Een ode aan Felix de Rooy

10 September 2023 – International Theater Amsterdam (Amsterdam)

Dr. Wigbertson Julian Isenia

English below

Het is een eer om hier vandaag te staan, in het hart van het ITA, om te spreken over een van de meest belangrijke figuren in Nederlandse theatergeschiedenis - Felix de Rooy. Een multi-disciplinaire theatermaker, wiens werk de Westerse fragmentatie van verschillende kunstvormen heeft opgeheven en die streeft naar een vrije, inclusieve en vloeiende benadering van theaterkunst.

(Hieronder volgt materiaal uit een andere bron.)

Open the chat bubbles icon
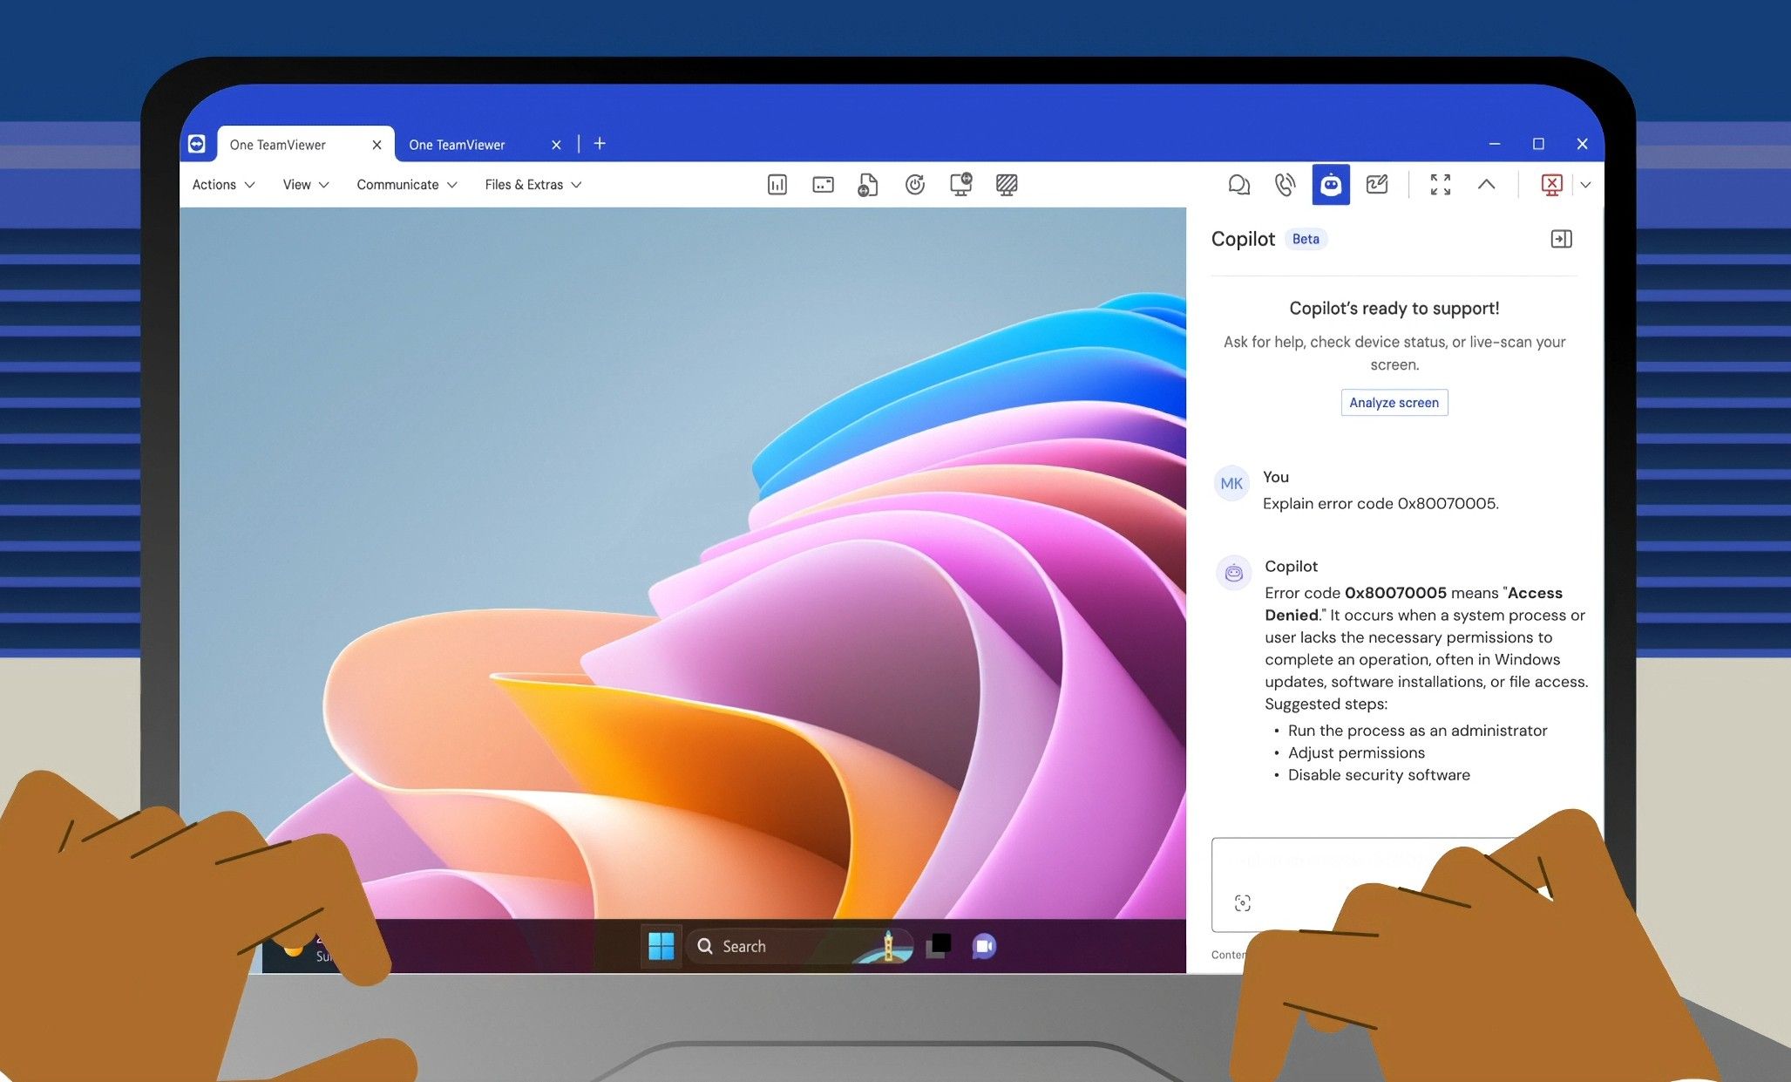The width and height of the screenshot is (1791, 1082). click(1238, 185)
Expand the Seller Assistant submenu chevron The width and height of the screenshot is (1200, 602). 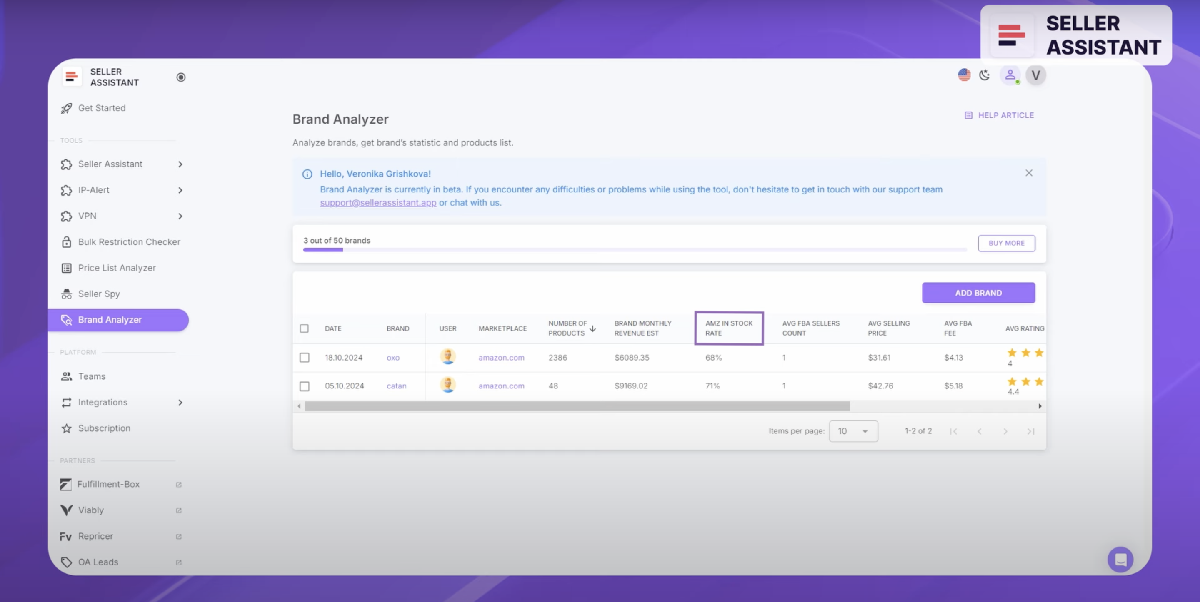[180, 164]
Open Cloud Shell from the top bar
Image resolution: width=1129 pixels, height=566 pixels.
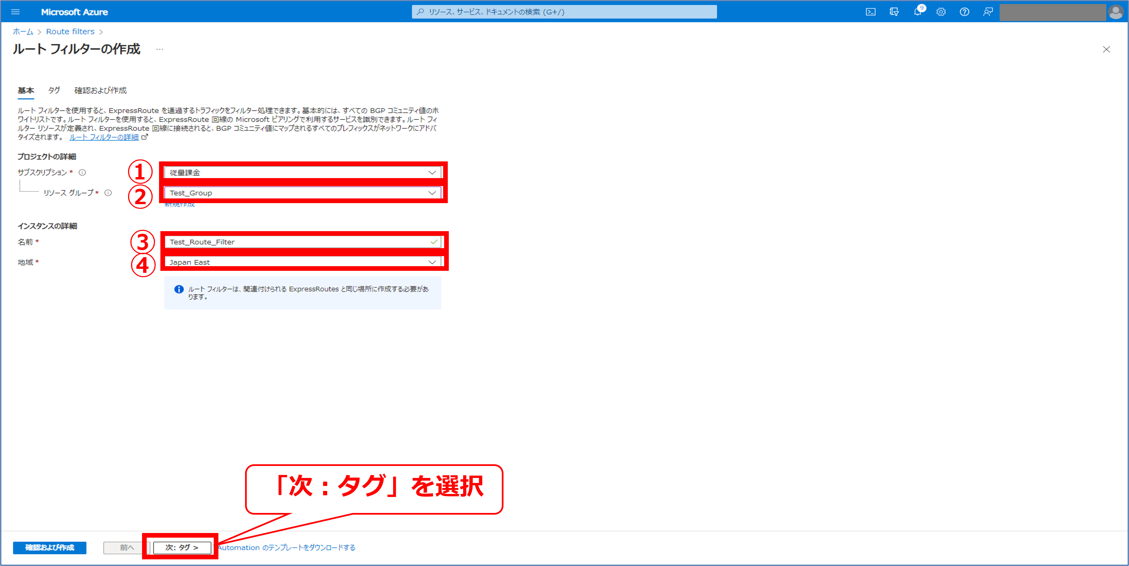pos(870,12)
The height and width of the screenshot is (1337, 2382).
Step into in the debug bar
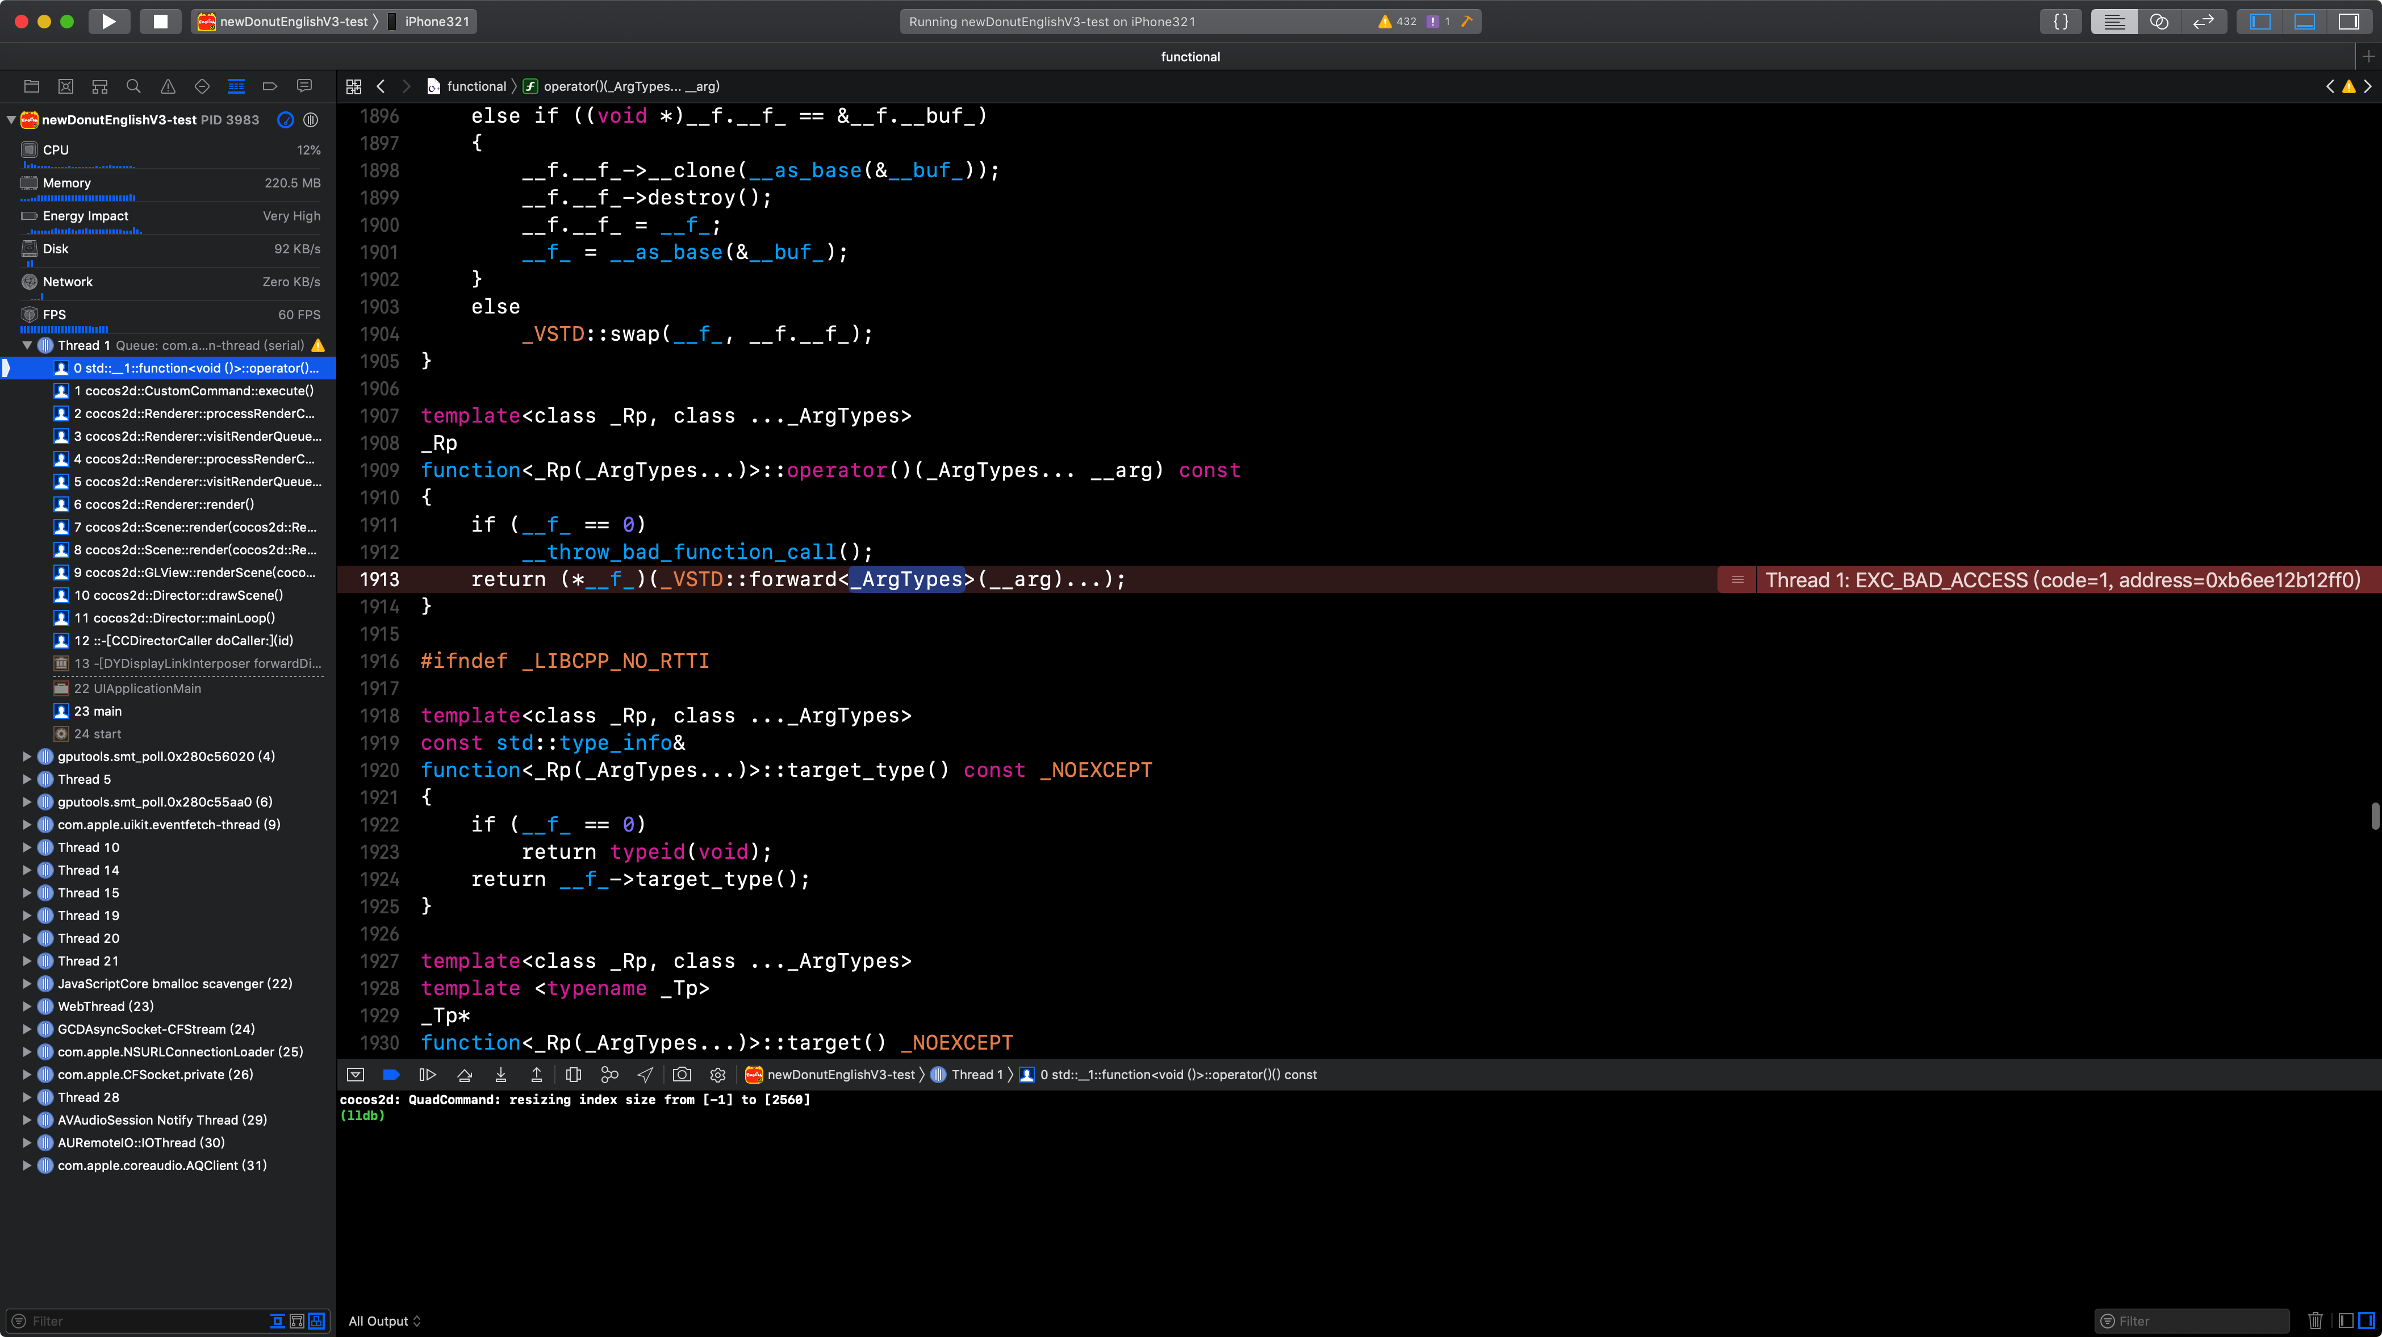(500, 1074)
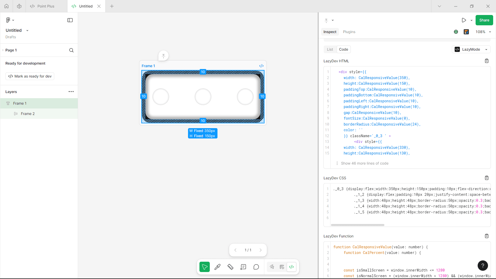Copy the LazyDev HTML code

click(x=487, y=61)
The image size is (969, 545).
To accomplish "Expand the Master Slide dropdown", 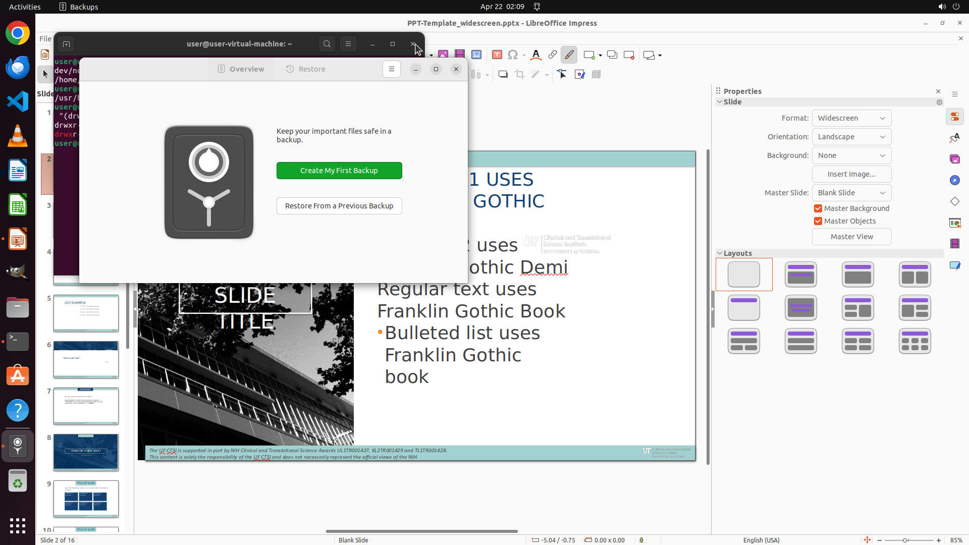I will pyautogui.click(x=851, y=193).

 Een van zijn meest opmerkelijke werken, “Marival” (1996), is een semi-documentaire voorstelling over vijf queer en gender-nonconforme personen uit Curaçao die naar Nederland zijn verhuisd. Door een combinatie van drag, Curaçaose folklore en Carnavalsmuziek, belicht dit stuk de complexe identiteiten van mensen van wie de seksualiteit en gender afwijken van de norm en hun zoektocht naar zelfexpressie in de Nederlandse context. Hier, ondanks de kansen voor grotere vrijheid, worden ze geconfronteerd met discriminatie en uisluiting vanwege hun huidskleur. Het gebruik van echte verhalen door De Rooy en improvisatie toont zijn vaardigheid om genuanceerde perspectieven te bieden op gender, seksualiteit, racisme en culturele interacties tussen Curaçao en Nederland.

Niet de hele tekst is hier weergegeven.